# [Tasks and exercises]
1) In the text about Saint Aristarchus, who is said to have later become bishop of Ephesus?
2) Name every city where, according to the text about Saint Aristarchus, he was with Paul.
3) Pick up the text about Saint Aristarchus after its final sentence and keep writing.

# [Selected text]
↓↓↓

Reading through the first letter of S. Paul to the Thessalonians

Looking through the Church calendars for tomorrow (August the fourth), there is an entry immediately after that of the great memorial for Saint Jean-Marie Vianney, the Curé of Ars, and it is for an early Christian Saint, a Macedonian called Aristarchus. This is the entry in English:

“Commemoration of Saint Aristarchus of Thessalonika, who was a disciple of the Apostle Saint Paul and a faithful companion to him on his journeys, being also a fellow-prisoner with him in Rome.”

Roman Martyrology, August the 4th

The church at Thessalonika was one of Saint Paul’s first, and we still have two letters he dictated for that church in our New Testaments. Thessalonika was then as now a natural port and harbour, and in a central position in the Greek mainland, as crucial today as it was in the days of Saint Paul. There was undoubtedly a large Jewish population there, with a synagogue and everything else. Paul was at this point part of a small missionary group with his tireless helper from Asia Minor, Timothy, who would later become bishop of Ephesus. It cannot be ascertained when Saint Aristarchus first met Paul, but we know that he suffered as Paul’s companion at the insurrection of the pagan craftsmen in Ephesus in the nineteenth chapter of the Acts, and we discover in the next chapter that he had followed Paul afterwards down to Caesarea and Jerusalem. Two years later, when Paul was led off to Rome to have his case examined by Caesar, Aristarchus accompanied him again, as noted in the twenty-seventh chapter of the Acts. Doubtless, he shared Paul’s imprisonment in Rome, for the letter to Philemon that we have, which was written then, makes mention of him also, as also does the contemporary letter to the Colossians. Tradition notes that Aristarchus, like Peter and Paul, perished in the great persecutions of the Church during the reign of Nero.

↑↑↑

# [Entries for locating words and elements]
↓↓↓

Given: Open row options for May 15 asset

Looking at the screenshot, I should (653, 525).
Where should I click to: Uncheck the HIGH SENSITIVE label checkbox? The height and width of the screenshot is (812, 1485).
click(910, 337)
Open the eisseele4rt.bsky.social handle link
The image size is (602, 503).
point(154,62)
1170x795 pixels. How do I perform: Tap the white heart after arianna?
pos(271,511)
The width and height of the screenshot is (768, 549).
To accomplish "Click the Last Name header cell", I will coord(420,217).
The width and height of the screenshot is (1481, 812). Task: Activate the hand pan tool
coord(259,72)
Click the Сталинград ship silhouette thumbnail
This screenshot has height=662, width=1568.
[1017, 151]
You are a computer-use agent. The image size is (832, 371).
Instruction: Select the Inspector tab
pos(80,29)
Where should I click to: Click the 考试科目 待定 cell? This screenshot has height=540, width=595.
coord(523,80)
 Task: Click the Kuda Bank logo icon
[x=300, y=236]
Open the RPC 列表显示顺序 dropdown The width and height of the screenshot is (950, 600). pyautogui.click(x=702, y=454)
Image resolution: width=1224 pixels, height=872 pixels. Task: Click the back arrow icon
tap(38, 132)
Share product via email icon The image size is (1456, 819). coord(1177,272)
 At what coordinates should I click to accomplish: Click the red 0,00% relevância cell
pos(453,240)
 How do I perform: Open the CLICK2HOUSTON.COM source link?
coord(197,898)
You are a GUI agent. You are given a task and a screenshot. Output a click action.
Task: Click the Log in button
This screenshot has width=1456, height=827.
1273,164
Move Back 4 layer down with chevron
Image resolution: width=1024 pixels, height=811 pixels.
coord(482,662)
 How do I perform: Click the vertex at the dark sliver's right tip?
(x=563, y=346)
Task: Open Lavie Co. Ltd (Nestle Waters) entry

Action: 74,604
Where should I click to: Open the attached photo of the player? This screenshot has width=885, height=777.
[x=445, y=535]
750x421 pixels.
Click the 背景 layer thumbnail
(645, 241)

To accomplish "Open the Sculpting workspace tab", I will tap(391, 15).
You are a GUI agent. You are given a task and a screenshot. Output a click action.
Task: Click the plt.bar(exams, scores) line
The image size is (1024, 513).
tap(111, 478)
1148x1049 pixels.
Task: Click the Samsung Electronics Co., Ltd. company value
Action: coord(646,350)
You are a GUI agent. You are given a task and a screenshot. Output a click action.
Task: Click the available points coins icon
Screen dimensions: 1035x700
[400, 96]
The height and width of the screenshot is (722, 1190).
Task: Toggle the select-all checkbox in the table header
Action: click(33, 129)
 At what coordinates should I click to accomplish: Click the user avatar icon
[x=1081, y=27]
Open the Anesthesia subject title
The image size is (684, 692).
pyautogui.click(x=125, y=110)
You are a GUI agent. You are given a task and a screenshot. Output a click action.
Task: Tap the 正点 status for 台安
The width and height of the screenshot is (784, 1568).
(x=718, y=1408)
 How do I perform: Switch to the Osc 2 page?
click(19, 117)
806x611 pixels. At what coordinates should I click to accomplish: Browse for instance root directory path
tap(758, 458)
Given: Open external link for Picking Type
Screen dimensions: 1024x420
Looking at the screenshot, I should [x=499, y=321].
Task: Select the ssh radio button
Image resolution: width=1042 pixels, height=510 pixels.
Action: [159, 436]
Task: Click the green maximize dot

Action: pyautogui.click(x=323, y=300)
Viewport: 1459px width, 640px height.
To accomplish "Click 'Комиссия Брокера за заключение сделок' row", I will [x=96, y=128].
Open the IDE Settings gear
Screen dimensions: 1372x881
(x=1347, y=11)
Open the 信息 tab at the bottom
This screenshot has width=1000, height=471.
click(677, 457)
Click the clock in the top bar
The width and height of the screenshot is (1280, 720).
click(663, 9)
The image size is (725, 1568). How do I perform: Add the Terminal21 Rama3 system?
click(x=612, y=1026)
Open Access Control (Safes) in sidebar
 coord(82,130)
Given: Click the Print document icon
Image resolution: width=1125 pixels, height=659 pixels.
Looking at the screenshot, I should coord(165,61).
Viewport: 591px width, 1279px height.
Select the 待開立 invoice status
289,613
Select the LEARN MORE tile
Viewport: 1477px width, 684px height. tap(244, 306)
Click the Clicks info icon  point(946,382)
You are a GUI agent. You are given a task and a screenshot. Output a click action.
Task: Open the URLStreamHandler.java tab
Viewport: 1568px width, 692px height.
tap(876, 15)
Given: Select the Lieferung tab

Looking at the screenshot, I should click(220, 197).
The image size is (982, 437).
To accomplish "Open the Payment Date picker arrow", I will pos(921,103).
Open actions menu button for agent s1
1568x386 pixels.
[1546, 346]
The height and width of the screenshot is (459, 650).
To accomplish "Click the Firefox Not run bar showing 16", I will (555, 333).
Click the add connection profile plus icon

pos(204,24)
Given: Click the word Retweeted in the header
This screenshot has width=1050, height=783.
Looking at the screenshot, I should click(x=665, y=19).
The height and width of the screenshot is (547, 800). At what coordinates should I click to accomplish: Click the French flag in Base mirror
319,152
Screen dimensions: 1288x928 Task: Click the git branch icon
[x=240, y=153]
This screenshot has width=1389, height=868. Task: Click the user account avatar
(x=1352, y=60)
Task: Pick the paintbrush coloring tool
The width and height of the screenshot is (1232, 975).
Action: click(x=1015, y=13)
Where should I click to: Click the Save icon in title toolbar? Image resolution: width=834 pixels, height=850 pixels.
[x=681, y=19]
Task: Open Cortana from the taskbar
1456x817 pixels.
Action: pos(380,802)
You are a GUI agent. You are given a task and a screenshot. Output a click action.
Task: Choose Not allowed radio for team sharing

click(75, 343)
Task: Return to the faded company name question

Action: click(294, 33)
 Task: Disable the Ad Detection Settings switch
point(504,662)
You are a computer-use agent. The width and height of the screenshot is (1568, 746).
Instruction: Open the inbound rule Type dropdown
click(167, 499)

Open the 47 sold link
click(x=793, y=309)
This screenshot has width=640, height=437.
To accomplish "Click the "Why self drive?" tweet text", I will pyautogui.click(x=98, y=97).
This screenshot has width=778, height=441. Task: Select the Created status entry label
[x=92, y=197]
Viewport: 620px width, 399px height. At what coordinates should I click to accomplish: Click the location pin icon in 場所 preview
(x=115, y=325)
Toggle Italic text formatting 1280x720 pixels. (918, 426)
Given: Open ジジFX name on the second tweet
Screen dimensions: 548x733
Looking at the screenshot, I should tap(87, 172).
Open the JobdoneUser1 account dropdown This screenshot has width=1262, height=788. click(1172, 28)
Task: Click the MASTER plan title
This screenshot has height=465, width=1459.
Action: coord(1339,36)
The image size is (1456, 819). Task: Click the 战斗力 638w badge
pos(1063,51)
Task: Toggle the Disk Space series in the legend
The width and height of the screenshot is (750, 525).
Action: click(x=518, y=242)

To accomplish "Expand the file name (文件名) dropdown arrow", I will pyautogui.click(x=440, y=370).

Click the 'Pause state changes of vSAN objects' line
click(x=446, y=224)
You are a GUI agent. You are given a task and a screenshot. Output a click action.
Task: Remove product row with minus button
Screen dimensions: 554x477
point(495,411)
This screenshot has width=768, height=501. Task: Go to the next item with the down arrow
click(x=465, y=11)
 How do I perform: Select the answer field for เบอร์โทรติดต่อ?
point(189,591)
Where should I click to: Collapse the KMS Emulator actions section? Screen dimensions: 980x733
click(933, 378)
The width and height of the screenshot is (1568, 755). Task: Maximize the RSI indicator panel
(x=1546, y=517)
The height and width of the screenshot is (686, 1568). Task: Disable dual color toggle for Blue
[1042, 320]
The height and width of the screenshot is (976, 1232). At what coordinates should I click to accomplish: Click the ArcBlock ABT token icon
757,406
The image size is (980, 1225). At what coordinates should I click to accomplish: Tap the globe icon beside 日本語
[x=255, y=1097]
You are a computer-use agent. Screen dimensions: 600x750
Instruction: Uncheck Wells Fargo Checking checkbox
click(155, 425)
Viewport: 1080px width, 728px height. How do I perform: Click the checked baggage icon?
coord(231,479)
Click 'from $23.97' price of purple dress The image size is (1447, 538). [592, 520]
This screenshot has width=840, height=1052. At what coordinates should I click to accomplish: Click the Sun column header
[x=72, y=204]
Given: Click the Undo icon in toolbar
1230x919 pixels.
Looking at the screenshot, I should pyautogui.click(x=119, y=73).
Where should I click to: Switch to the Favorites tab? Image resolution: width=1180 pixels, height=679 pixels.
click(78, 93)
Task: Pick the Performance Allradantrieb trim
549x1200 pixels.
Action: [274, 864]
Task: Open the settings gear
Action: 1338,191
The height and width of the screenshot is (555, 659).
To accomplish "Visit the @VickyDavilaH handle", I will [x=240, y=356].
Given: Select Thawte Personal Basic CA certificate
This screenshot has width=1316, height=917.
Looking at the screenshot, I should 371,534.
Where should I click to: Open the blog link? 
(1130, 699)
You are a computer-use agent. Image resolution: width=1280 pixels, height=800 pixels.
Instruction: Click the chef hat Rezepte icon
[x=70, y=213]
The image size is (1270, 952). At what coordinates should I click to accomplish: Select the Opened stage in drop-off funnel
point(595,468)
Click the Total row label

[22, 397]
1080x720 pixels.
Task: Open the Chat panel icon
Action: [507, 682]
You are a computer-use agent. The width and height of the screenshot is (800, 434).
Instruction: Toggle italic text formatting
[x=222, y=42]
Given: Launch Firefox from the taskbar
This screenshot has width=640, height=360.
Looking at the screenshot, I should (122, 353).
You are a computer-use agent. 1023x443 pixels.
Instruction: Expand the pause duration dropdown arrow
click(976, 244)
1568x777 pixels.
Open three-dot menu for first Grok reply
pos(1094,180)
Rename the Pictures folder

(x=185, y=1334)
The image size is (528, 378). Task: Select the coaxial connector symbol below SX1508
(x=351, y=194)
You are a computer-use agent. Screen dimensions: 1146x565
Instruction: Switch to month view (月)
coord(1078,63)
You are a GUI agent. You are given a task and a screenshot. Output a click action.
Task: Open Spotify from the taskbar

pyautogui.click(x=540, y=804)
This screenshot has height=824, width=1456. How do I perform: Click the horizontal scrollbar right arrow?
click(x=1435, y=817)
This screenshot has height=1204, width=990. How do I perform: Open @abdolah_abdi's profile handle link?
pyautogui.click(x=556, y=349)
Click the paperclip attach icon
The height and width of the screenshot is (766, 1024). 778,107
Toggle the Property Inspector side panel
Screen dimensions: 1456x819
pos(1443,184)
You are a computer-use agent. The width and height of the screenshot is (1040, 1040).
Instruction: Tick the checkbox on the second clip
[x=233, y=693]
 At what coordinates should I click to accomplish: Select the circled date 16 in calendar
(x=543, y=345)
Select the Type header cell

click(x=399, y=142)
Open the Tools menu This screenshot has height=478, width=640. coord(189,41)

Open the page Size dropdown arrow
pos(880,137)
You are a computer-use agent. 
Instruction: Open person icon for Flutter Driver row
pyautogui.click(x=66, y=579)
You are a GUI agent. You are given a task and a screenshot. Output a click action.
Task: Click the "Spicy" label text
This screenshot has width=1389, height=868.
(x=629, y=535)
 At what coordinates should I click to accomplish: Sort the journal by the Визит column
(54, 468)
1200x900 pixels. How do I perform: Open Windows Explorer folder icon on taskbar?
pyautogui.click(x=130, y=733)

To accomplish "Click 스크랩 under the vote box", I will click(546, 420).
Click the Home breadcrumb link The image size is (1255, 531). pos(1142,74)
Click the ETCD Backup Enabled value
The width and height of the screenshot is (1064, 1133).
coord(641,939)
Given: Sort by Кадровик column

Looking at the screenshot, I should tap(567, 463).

↑↑↑

# [Answers to the exercise]
1) Timothy, Paul's helper from Asia Minor.

2) Ephesus, Caesarea, Jerusalem, Rome

3)
Let’s see what we can get from the first letter to the Thessalonians. The letter begins with a Paul’s usual statement of affection for the new church he has built and nurtured through constant correspondence over the years. Paul is gratified that they have been faithful to the teaching he had given them, and they have become co-workers with him in the evangelical mission:

“Our preaching to you did not depend upon mere argument; power was there, and the influence of the Holy Spirit, and an effect of full conviction; you can testify what we were to you and what we did for you. And on your side, you followed our example, the Lord’s example. There was great persecution, and yet you welcomed our message, rejoicing in the Holy Spirit; and now you have become a model to all the believers throughout Macedonia and Achaia.”

I Thessalonians, 1: 5-7

And they had sheltered Paul and his fellow apostles, whom they had thus found to be upright and humble men, who did not abuse the rights they had within the Church as apostles. They had even conducted their own businesses, so as not to place any financial pressures on the Thessalonian church; we know that this was Paul’s practice anyway, since he continued to work as a tent-maker during his missionary years.

“We never used the language of flattery, you will bear us out in that; nor was it, God knows, an excuse for enriching ourselves; we have never asked for human praise, yours or another’s, although, as apostles of Christ, we might have made heavy demands on you. No, you found us innocent as babes in your company; no nursing mother ever cherished her children more; in our great longing for you, we desired nothing better than to offer you our own lives, as well as God’s gospel, so greatly had we learned to love you. Brethren, you can remember how we toiled and laboured, all the time we were preaching God’s gospel to you, working day and night so as not to burden you with expense.”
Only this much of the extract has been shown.